A kidney transplant patient free from worrying about anti-rejection medications.
A man working again after successful treatments for Parkinson's disease.
An effort to combat trauma among our returning veterans by forming a partnership between the National Guard and innovative university psychiatrists.
New, cutting-edge cancer trials being made available first to Kentuckians.
Never miss a local story.
These groundbreaking medical and research breakthroughs aren't from laboratories on the east or west coasts or from Ivy League schools.
They are happening in Kentucky at our state's two research institutions — the University of Louisville and the University of Kentucky.
And they are but a few among dozens of examples that carry the potential to change the health and economy of our state. It's who we are. It's what we do.
But this work that extends and enhances life is potentially threatened because of the debilitating impact of the so-called federal sequester, the across-the-board cuts in funding that are significantly curtailing federal funding of research.
Universities across the United States are urging President Barack Obama and Congress to recommit -— now — to necessary and fundamental investments in research.

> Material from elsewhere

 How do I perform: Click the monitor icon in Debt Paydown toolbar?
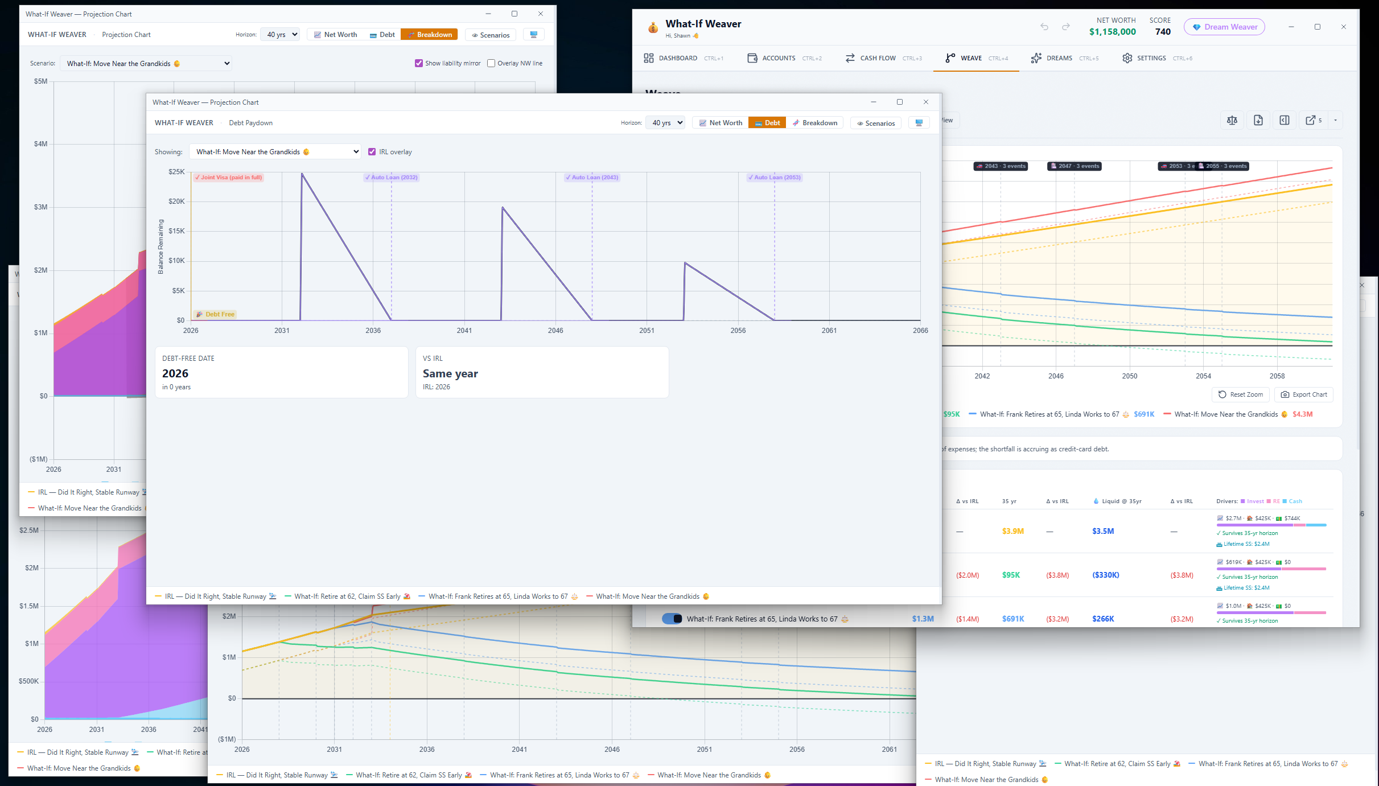[919, 123]
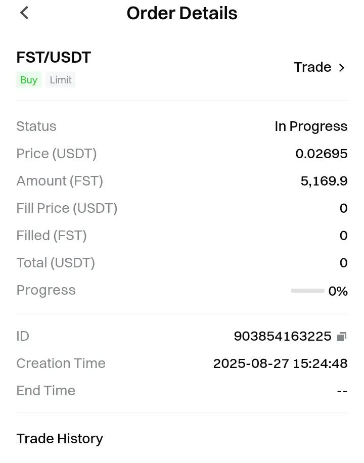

At the same time, it's also critical that our own commonwealth again commit to help fund basic scientific research crucial to moving our economy forward in the 21st century.
What's at stake?
Consider just one example of the impact of basic science research on our economy today: The National Research Council calculated the portion of revenue from 30 well-known computing firms whose technology could be traced back to research supported by government agencies. The total was nearly $500 billion a year.

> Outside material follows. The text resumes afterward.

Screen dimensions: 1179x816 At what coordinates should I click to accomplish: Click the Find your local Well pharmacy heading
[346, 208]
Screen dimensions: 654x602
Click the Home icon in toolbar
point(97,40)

Technologies and companies whose names are synonymous today with global success — from the Internet to Google — had their origins on university campuses. Whole classes of drugs that have changed health in this country for the better — like statins, which lower cholesterol — began with basic scientific research in a university lab.
Kentucky took a bold step forward in 1997 by proclaiming its interest in conducting that kind of research with the passage of the Postsecondary Education Improvement Act. It laid the groundwork for reforms and investments through the renowned Bucks for Brains program that allowed our institutions to hire hundreds of endowed professors and researchers to both our campuses.
And, later, legislators expanded the program to give us the flexibility to use those investments for research facilities as well as human capital.
The simple truth is that talented researchers and clinicians need first-class facilities and laboratory space to do their work. They bring teams of researchers and doctoral students with them. Talent, after all, begets talent. Our universities are on the map now in competing for some of the best research talent in the country. That represents an infusion of intellectual talent as well as the economic stimulus of high-paying jobs for our communities.
In the wake of the Great Recession, our state has had to, understandably, delay such investments. As our economy improves, though, it's critical that the commonwealth gets back in the race by investing again, not just in universities generally, but in research that can transform lives and catalyze community advancement.
With the ongoing sequester, universities are being forced to lay off research-related personnel, admit fewer graduate students and delay projects, according to a recent survey of universities.
Francis Collins, director of the National Institutes of Health, the federal agency that funds most health-related research in America, told the Wall Street Journal that "other countries are luring away U.S. scientific talent by offering better opportunities. My greatest concern ... is that a whole generation of scientists are looking at this situation and getting increasingly discouraged and disheartened."
Research is incremental. Its progress is built over time, step by step. It can't, as the Wall St. Journal describes, be "turned on and off like a faucet." It requires sustained investment.
At UK and U o fL we already are seeing the results of what sustained investment in research can yield — in cancer, in transplantation efforts, and a host of other treatments and innovations.
However, we can no longer keep delaying or cutting those investments if we want those results to continue.
What choice will we — as a country and a commonwealth — make?